Some varieties of vegetables thrive in cooler weather that you may want to try to plant this fall. September is the perfect time to start planting broccoli, cabbage and kale, as they can handle cooler conditions. Learn more about Texas fall vegetables and planting schedules here.
Along with vegetables, fall is a perfect time to plant some new trees. In a recent article in Texas Monthly, Dallas-based landscape architect David Hocker states, “Fall is the best time to establish a framework so that your larger, investment-type plant materials can be placed in the ground after the weather breaks and start to develop. They’re not going to actively grow above ground, but the root development is going to start to happen so that when spring gets here, they’re well situated for having a full growing season and going into the heat of the summer.”
Your local nursery can help you choose suitable trees and the best place to plant your new tree. Strategically-planted trees can help you save energy and money by blocking cold winds in the winter and providing shade in the summer.
Utilizing Leaves for Free Mulch
If you used to throw out the leaves that gather up on your lawn, think again. Shredding the leaves with your lawnmower gives you free, shredded mulch for your garden. Simply wait for the leaves to dry and shred them with your lawnmower. Using this leaf mulch has many benefits besides being free. It can buffer soil temperatures, which keeps the soil warmer in the winter and cooler in the summer.
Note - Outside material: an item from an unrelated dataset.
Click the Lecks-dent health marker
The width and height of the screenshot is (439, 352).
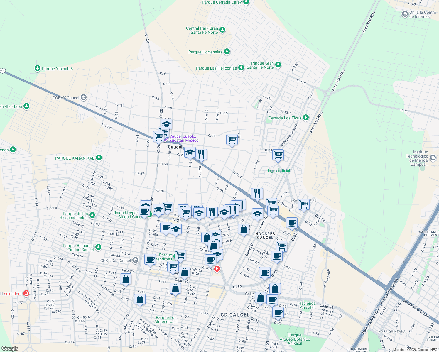pos(26,293)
It also suppresses weeds and helps retain soil moisture.
Using Quality Soil
Preparing good quality soil is one of the most important things you can do for your garden. Adding organic matter compost to your soil helps both clay and sandy soil perform better and keeps your plants healthy. Check out the “Preparing the soil for fall gardens” section from the comprehensive fall garden guide from Texas A&M AgriLife Service here.
Recovering from Drought
This summer, most of Texas experienced some form of drought. For those who have had garden trouble due to the drought, use these upcoming fall months to rejuvenate your affected flowerbeds by composting, fertilizing and cultivating. Once they are revived, they will be ready for you to plant fall annuals such as mums and pansies.
If your drought-affected plants cannot be revived, you may consider replacing them with drought-resistant plants. Xeriscaping involves several principles, such as planning a water-efficient garden and using native plants in your beds. To learn more about xeriscaping, its benefits and how to do it, click here.
Store Away for the Winter
Once you are done with your fall gardening, don’t forget to properly store your tools for next spring. Thoroughly cleaning your tools before storing them will ensure that they are ready to go next year. If you store your garden hoses during the wintertime, make sure to completely drain them before coiling them up.
Whether you try to grow new vegetables or use the cooler conditions to rejuvenate your summer flowers, enjoy the time outdoors in your colorful landscape. Good luck and happy gardening!